**Task requirements:**
Would you filter these records and copy every line that has the word "toolbar"?

**Input records:**
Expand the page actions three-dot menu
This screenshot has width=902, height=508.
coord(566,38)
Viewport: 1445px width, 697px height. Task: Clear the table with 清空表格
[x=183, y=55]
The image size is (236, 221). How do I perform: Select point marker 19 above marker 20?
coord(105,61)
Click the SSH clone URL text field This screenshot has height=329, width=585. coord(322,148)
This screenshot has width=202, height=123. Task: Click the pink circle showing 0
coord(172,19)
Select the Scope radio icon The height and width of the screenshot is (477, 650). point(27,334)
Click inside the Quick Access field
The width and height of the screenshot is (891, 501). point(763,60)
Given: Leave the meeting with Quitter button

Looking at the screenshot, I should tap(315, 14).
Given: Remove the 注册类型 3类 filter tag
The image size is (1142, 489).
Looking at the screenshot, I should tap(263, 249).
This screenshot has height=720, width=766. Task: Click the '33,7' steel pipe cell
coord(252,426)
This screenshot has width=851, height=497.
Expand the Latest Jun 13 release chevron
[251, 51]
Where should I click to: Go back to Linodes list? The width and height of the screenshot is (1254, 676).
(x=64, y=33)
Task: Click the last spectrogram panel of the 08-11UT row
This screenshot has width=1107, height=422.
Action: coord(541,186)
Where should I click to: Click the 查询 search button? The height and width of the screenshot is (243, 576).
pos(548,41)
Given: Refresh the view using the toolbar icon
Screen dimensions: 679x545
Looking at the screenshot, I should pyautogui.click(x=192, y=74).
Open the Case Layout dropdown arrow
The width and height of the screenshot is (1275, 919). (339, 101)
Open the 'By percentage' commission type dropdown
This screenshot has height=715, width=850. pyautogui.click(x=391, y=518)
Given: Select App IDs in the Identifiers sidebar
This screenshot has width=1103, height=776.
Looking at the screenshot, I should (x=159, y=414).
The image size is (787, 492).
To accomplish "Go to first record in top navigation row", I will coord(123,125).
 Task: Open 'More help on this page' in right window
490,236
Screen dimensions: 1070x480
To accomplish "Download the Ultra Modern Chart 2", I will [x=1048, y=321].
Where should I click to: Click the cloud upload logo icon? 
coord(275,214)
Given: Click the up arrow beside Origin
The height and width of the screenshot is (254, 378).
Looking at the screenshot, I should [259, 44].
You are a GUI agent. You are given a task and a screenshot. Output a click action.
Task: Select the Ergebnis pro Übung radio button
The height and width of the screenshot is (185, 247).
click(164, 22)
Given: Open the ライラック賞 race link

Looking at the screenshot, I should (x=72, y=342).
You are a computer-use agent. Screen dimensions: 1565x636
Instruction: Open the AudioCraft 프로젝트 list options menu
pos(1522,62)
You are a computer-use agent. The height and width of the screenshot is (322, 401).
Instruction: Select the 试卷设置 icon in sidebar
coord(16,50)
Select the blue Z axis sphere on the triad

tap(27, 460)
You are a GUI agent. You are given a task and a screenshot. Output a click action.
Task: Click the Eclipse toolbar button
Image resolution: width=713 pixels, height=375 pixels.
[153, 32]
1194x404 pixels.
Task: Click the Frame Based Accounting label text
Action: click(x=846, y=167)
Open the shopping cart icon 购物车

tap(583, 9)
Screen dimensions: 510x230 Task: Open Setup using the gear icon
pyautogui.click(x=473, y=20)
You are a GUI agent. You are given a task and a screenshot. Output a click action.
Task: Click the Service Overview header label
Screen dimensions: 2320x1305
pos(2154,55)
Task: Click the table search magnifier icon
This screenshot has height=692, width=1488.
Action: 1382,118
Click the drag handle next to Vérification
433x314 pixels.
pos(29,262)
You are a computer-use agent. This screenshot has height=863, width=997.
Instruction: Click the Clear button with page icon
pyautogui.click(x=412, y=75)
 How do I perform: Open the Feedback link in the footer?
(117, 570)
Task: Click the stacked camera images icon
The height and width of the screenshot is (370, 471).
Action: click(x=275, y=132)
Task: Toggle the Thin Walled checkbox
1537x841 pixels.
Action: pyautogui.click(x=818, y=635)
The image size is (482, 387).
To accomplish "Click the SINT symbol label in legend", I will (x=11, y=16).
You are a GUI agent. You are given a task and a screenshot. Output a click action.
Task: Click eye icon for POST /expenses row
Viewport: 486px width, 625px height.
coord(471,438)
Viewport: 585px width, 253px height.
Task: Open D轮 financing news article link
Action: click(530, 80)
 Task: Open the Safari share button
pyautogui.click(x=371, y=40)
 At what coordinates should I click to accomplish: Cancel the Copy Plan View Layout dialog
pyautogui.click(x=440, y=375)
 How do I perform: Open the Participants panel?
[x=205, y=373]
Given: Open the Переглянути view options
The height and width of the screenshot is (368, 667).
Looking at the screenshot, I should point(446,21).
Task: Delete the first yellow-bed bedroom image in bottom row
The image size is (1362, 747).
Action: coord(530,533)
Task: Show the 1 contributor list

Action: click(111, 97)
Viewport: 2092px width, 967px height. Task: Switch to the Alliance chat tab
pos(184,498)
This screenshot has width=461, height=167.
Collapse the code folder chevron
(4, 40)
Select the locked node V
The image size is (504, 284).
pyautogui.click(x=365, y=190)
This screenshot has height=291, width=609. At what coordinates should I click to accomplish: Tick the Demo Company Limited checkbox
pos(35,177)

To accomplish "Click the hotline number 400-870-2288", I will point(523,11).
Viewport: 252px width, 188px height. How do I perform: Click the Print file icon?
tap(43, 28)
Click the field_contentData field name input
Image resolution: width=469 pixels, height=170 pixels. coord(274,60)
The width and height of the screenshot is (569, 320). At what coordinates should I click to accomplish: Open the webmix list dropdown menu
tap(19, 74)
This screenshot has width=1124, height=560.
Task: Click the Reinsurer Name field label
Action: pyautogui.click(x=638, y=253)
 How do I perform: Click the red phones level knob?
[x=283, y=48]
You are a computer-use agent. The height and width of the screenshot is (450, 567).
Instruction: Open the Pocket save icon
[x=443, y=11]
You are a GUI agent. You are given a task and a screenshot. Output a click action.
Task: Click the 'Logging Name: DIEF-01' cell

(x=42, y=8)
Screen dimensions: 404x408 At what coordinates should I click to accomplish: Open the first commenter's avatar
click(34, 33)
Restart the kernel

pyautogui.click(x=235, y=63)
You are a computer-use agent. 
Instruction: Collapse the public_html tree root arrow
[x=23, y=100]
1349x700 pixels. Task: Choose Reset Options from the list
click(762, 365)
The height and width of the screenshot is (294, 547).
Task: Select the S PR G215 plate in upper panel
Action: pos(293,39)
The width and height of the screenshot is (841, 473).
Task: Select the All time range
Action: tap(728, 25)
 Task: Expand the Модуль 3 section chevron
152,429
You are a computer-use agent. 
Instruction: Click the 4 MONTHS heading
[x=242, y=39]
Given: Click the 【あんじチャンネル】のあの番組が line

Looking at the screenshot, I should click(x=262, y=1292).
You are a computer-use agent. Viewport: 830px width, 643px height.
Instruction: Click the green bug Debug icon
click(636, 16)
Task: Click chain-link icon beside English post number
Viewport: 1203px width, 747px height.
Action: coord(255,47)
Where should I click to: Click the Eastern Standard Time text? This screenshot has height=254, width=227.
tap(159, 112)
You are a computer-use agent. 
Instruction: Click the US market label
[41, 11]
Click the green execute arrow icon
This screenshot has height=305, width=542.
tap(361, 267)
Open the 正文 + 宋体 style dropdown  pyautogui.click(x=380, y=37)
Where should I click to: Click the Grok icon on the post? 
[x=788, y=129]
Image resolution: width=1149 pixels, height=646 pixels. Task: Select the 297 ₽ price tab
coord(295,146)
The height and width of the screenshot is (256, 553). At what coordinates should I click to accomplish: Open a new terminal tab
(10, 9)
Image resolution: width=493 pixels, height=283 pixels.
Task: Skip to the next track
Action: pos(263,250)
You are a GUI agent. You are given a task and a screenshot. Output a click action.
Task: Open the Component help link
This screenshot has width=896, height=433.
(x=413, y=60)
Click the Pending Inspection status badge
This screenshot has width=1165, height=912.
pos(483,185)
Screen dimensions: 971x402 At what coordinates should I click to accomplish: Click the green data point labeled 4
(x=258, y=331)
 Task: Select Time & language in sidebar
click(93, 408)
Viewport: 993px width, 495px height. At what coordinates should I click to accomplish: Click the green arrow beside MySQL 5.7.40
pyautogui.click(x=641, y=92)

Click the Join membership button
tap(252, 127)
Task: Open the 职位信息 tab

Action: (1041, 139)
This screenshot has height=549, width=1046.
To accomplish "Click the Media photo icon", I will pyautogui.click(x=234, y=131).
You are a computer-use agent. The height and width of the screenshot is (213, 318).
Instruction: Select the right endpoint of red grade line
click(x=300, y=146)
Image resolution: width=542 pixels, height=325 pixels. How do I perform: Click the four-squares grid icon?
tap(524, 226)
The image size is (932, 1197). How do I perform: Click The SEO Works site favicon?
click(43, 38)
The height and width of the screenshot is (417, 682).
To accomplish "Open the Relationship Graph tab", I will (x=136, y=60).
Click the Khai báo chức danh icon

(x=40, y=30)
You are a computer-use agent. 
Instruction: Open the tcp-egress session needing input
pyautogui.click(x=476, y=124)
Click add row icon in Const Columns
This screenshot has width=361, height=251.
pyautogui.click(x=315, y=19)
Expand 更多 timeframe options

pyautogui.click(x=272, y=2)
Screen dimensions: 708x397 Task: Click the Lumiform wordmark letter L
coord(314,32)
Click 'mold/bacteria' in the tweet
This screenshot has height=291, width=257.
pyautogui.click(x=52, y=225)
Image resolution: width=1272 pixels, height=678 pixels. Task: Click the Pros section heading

**Solution below:**
Given: Refresh the view using the toolbar icon
Task: Click the Eclipse toolbar button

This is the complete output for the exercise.